In this vignette, we use real data from Kenya 2014 DHS survey to illustrate spatial and spatial-temporal smoothing of child mortality rates using smoothed direct estimation. We focus on subnational under-five mortality rates (U5MR) is this example, although similar analysis could be carried out for other quantities of interest such as neonate mortality rates. We use Kenya 2014 DHS survey as an example and calculate subnational estimates at province levels for 5-year periods. The SAE model we discuss use direct estimates for 5-year periods as input, and produces estimates on both period and yearly levels.

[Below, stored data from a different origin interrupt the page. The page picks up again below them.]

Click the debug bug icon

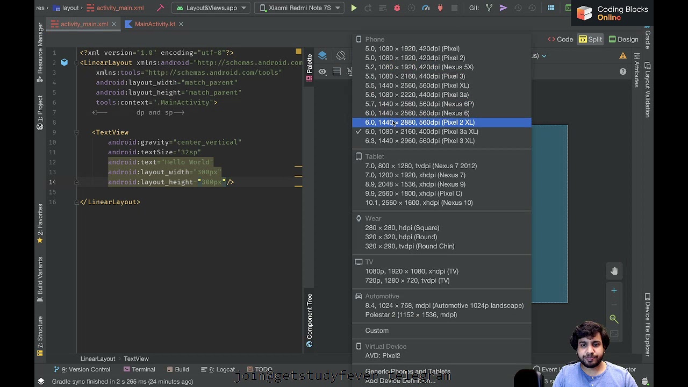pos(397,8)
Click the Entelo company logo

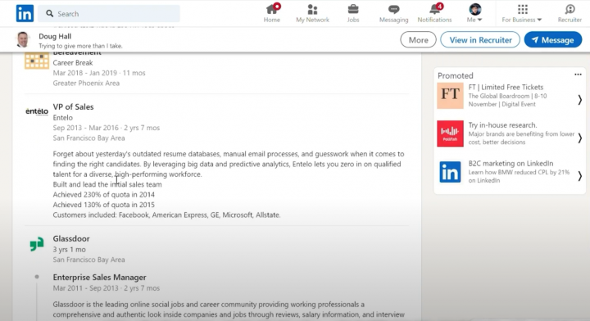point(37,111)
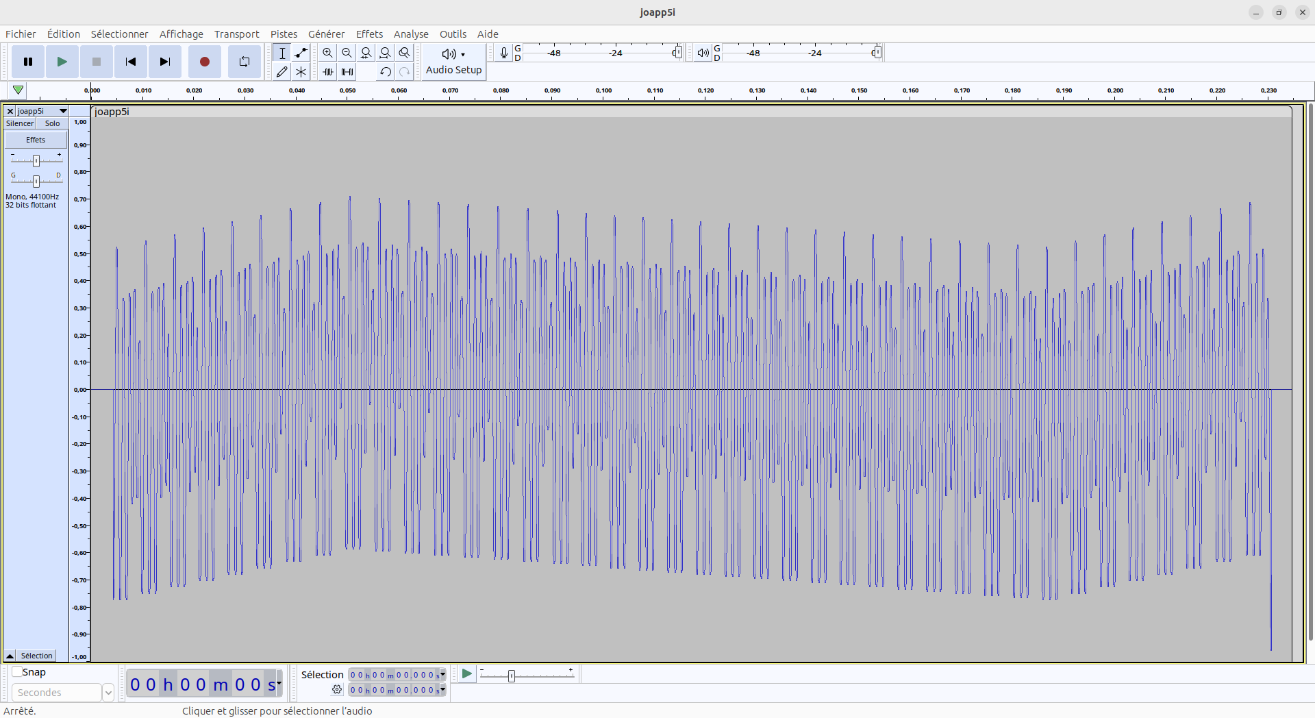Open the Secondes snap unit dropdown
Viewport: 1315px width, 718px height.
coord(108,693)
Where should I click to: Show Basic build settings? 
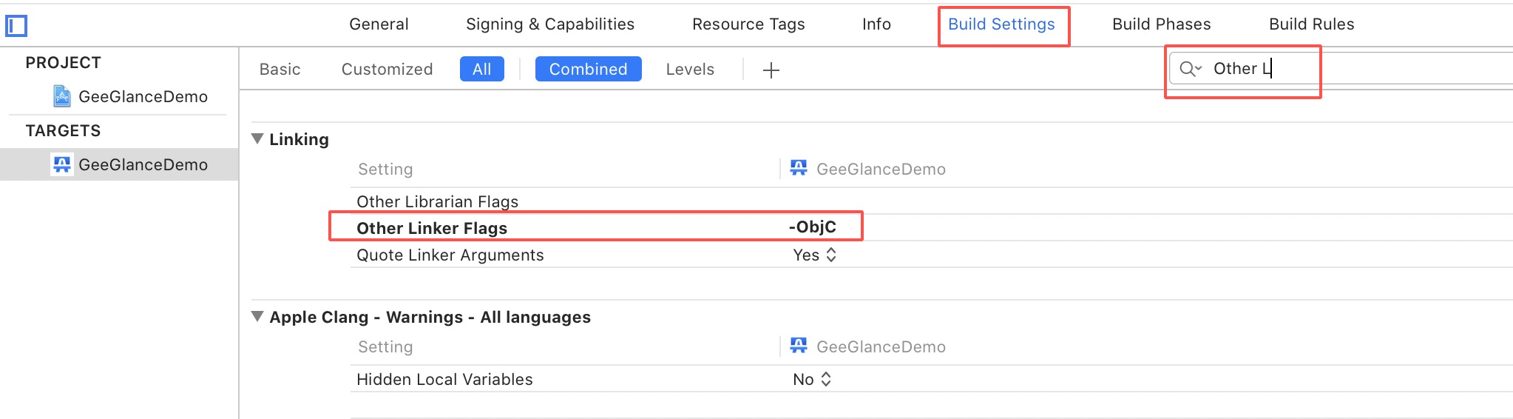(280, 69)
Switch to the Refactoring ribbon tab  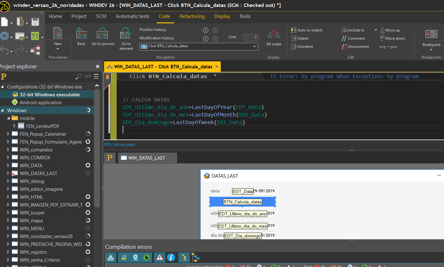coord(192,16)
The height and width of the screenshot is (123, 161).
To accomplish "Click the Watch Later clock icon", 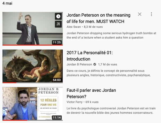I will pyautogui.click(x=58, y=16).
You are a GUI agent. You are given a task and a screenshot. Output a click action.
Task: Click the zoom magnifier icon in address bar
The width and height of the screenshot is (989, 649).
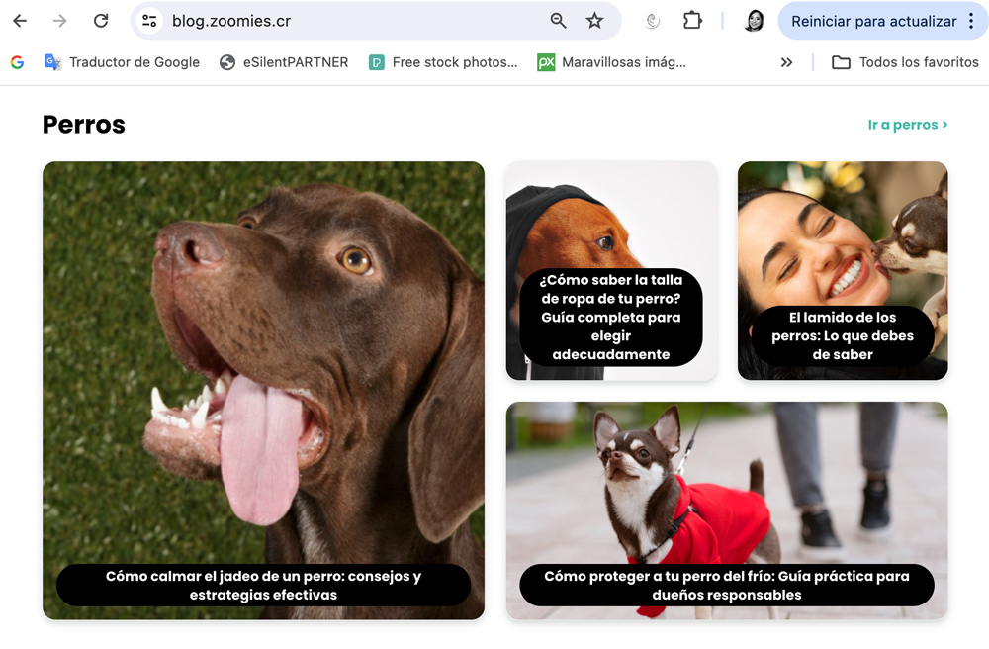click(x=558, y=21)
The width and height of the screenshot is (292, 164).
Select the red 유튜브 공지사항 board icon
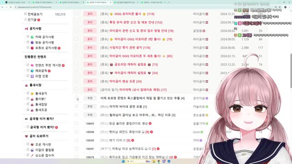coord(32,48)
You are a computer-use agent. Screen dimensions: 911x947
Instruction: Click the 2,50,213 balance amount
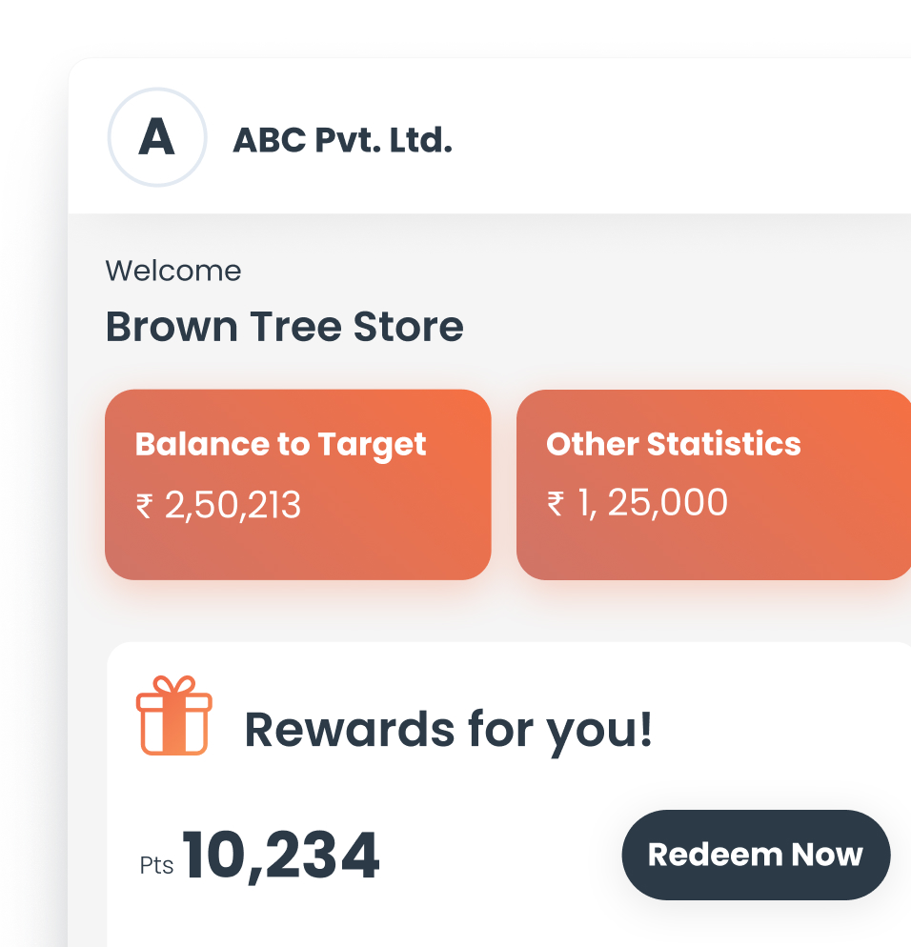coord(233,506)
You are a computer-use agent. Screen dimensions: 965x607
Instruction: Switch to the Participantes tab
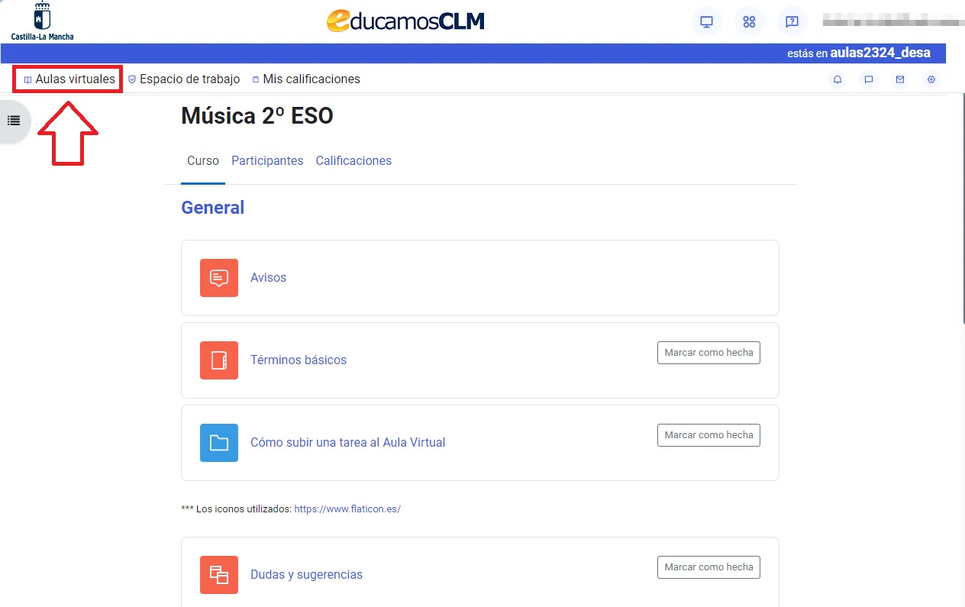(x=267, y=160)
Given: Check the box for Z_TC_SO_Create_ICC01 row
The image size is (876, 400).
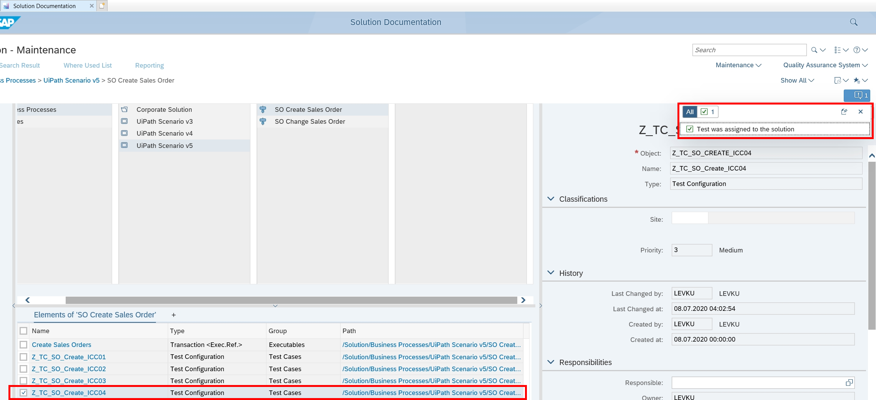Looking at the screenshot, I should 23,357.
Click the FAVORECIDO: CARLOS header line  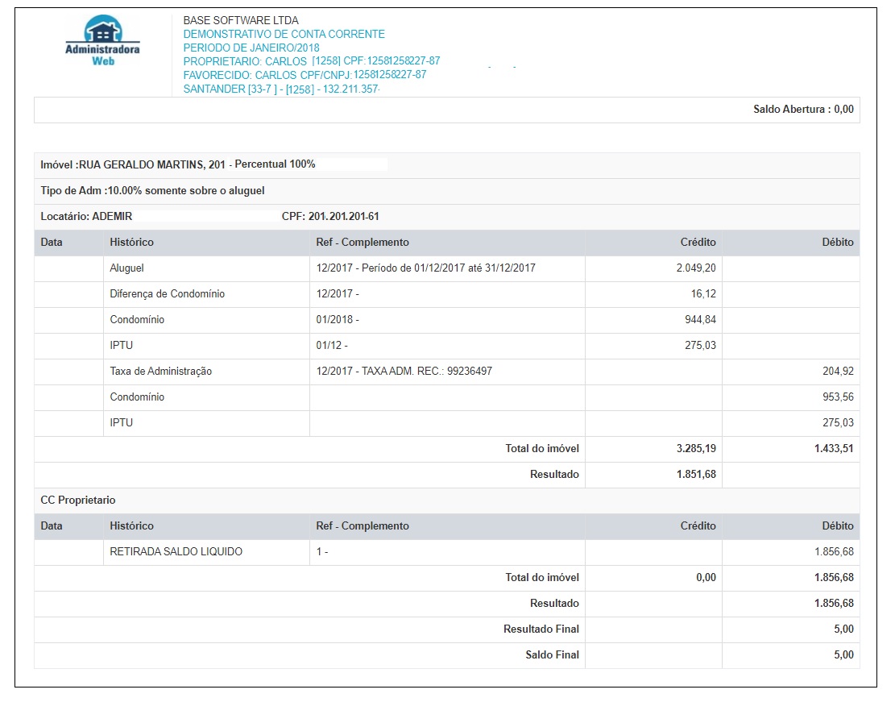coord(305,75)
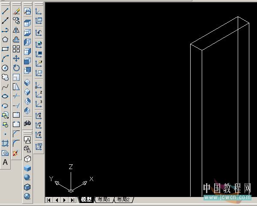Choose the Rectangle draw tool

[x=5, y=48]
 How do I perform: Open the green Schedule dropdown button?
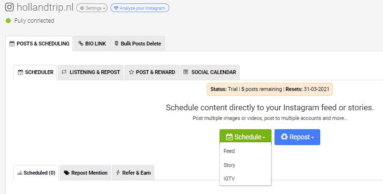pyautogui.click(x=246, y=137)
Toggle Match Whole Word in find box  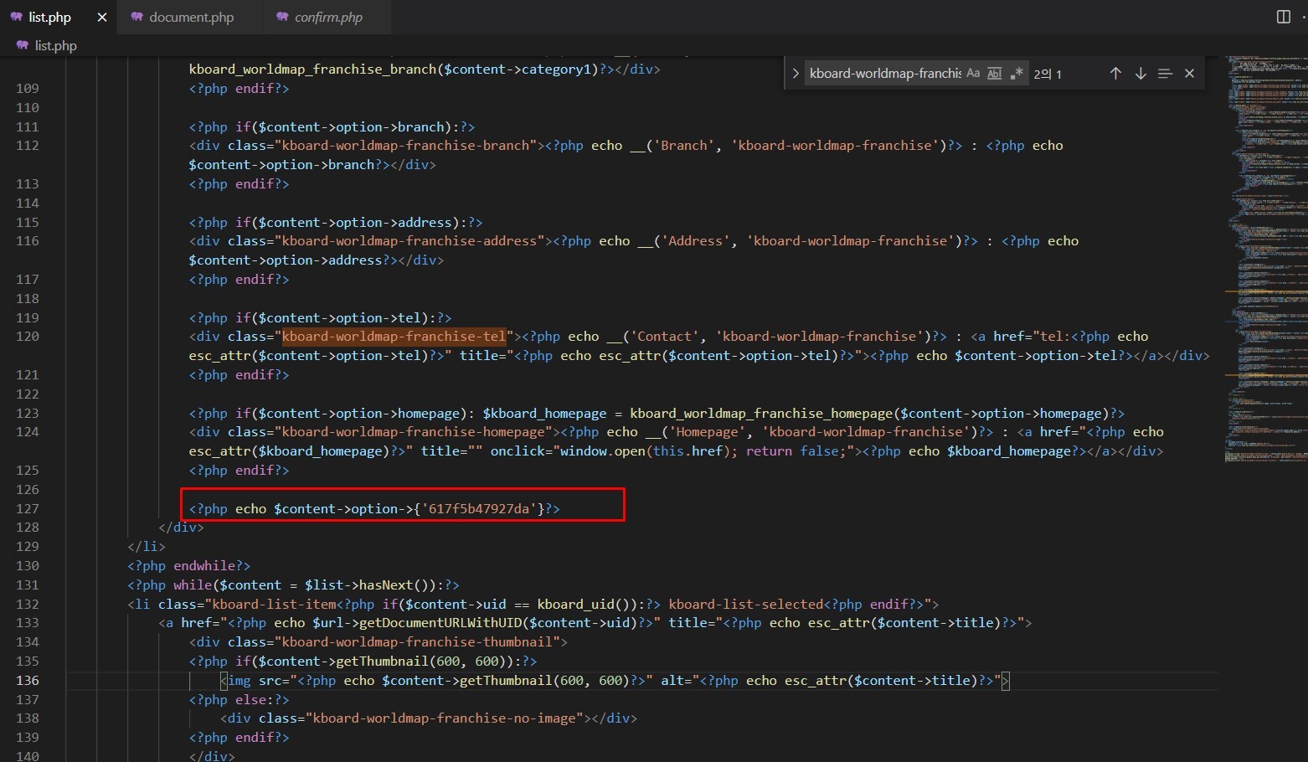tap(994, 74)
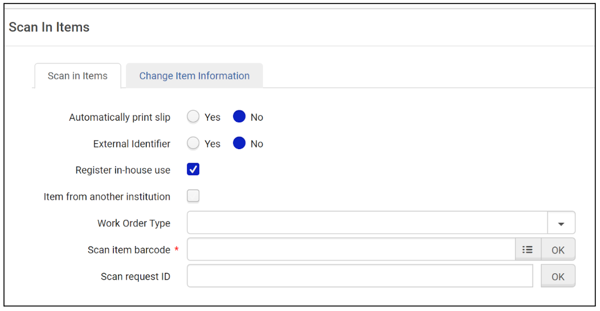Switch to Change Item Information tab
This screenshot has height=311, width=600.
(194, 76)
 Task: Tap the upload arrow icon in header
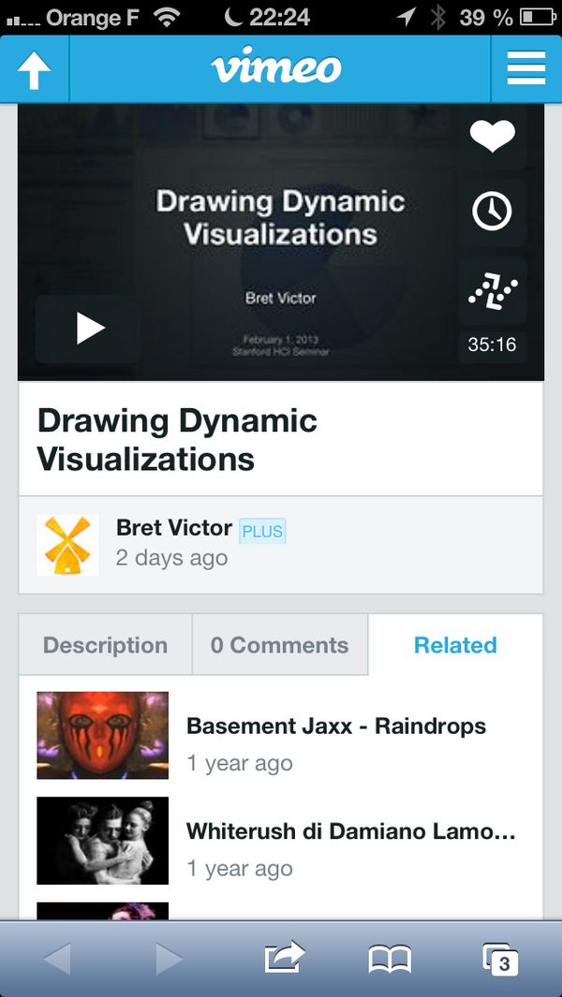tap(34, 70)
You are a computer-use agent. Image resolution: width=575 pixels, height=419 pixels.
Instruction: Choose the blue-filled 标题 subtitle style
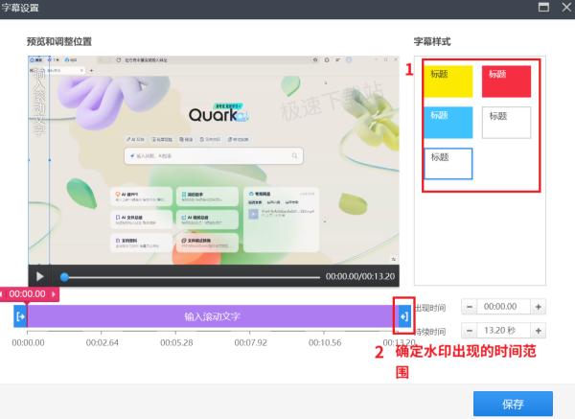pyautogui.click(x=449, y=123)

First, we load the package and the necessary data. INLA is not in a standard repository, so we check if it is available and install it if it is not installed. For this vignette, we used INLA version 20.03.17.

The DHS data can be obtained from the DHS program website at https://dhsprogram.com/data/dataset/Kenya_Standard-DHS_2014. For the analysis of U5MR, we will use the Births Recode in .dta format. Notice that registration with the DHS program is required in order to access this dataset. Below we show two ways to read in the files.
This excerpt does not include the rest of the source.